Kafka Streams stands as a client library facilitating the creation of intricate stateful streaming applications, offering an adaptable deployment approach. Integrated seamlessly within the Apache Kafka ecosystem, Streams stores both input and output data within a Kafka cluster, seamlessly uniting the ease of developing and deploying standard Java and Scala applications on the client side with the robust server-side cluster capabilities inherent to Kafka.
Kafka Streams can be run stateful or stateless.When it is stateful, it uses a storage engine to do the state storing in order to process events in context of other events. The selected storage engine has a crucial role in determining the overall performance of the application since it has become part of the data path. Every simple or complicated operation should use the storage engine for the live streaming events.
Why does the storage engine’s performance matter in Kafka streams?
In Kafka Streams, stateful processing involves maintaining and updating the state as new events are processed. This state could include aggregations, counts, or any other information derived from the input data. To ensure fault tolerance and resiliency, Kafka Streams applications need to be able to recover their state after an unexpected shutdown or failure. When a Kafka Streams application restarts after a failure, it must restore its state to continue processing where it left off. This involves reading the checkpoint data from the changelog topic and restoring the state of the application accordingly.

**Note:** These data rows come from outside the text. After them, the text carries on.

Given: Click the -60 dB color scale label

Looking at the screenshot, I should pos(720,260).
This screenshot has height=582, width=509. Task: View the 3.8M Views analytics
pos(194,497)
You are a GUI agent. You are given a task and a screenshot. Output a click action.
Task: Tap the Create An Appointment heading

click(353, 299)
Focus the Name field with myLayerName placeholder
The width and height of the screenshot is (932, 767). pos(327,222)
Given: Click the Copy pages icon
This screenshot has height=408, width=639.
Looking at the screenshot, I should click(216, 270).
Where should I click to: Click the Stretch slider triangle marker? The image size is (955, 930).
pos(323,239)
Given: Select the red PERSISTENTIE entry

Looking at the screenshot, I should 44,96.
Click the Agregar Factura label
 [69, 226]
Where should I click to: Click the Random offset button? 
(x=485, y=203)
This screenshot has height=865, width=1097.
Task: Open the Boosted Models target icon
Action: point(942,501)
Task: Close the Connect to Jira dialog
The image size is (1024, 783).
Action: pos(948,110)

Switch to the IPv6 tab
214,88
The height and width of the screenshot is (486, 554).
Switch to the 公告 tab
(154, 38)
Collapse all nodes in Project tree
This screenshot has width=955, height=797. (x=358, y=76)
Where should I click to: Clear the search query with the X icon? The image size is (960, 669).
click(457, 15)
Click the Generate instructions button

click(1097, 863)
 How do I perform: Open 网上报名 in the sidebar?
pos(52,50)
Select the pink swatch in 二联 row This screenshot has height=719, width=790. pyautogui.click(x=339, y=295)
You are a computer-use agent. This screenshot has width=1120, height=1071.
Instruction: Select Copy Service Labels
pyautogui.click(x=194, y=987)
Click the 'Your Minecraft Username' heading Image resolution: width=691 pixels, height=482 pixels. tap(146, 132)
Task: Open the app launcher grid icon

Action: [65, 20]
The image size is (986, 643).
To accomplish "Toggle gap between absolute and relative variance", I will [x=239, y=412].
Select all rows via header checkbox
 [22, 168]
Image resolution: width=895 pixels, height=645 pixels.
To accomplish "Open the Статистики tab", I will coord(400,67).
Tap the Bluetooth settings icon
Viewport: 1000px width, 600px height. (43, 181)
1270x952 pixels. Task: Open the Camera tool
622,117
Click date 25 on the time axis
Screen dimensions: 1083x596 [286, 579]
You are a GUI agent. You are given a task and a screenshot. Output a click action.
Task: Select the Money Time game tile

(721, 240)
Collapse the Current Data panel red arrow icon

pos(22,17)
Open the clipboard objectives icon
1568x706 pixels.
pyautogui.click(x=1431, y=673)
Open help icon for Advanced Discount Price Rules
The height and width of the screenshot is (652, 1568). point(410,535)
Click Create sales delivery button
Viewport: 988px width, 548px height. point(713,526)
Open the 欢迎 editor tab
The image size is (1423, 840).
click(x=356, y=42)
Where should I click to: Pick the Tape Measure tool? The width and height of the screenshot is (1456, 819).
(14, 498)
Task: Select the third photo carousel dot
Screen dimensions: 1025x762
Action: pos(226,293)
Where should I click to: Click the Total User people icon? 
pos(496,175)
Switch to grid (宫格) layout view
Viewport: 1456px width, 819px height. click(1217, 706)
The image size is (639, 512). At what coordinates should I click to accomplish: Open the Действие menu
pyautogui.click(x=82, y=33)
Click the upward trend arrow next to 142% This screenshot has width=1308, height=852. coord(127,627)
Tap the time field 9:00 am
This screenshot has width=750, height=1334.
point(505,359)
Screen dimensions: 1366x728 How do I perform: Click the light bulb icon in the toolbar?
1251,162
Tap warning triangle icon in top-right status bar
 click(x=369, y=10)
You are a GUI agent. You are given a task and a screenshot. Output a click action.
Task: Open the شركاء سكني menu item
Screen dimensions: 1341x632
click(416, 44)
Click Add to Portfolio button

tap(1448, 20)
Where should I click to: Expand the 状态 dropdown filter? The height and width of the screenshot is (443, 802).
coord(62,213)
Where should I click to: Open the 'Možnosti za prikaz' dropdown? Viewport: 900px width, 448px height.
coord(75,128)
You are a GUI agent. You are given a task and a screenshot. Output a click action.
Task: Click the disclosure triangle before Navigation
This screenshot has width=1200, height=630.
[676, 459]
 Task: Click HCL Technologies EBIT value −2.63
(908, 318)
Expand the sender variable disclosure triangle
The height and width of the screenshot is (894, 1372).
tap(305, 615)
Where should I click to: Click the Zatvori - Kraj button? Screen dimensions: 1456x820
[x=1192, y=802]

The state restore operation can be heavy and its performance is affected by the storage engine used for the state storing.
Here is a comparison of state restore time when Kafka Streams is running with different storage engines:
In a failure time, this change impacts the users’ experience.
Today Kafka Streams uses RocksDB as the default storage engine. This storage engine has become very popular in the past few years but also has known issues and limitations that most users are dealing with.
In this blog post, I will provide a few tips on how to improve the performance of the stateful Kafka Streams application with some RocksDB tuning and also introduce an alternative for RocksDB, “RocksDB on steroids” = Speedb.
Write Buffer Size
Write buffer, AKA memtable, is an in-memory data structure that holds the newly written data in memory before flushing it to the disk. Data is written to the write buffer and when the memtable is full, the data is flushed to the disk.
The size of the write buffer has different effects on the LSM structure, as well as on the flush schedule and sizes.
Today by default the write buffer size is 16MB.
Changing it to 64MB can provide significant performance improvements: up to 50% more write workload and 30% decrease in write amplification
So for a total increase in RAM footprint of 200MB
(64(recommended)-16(default today))*4(max memtable num) per CF in MB you gain a 30% performance increase!
Note that you can increase the write buffer size of a specific column family, based on your needs. This is not a system-wide parameter.
RocksDB provides several compaction methods, the most popular are Leveled compaction and Universal compaction (default in Kafka Streams).While universal compaction can provide better performance in some use cases, the space amplification cost is not negligible, nor is the write amplification.Some tests show that when changing to Leveled compaction can result in a 60% reduction in space amplification and 30% less write amplification compared to Universal compaction.
*The tests were running with 80M keys of 1KB
Read and seek performance improvement gains in these scenarios:
We also observed, when using 16MB write buffer size, there is a 10% decrease in write performance with Leveled compaction compared to Universal compaction.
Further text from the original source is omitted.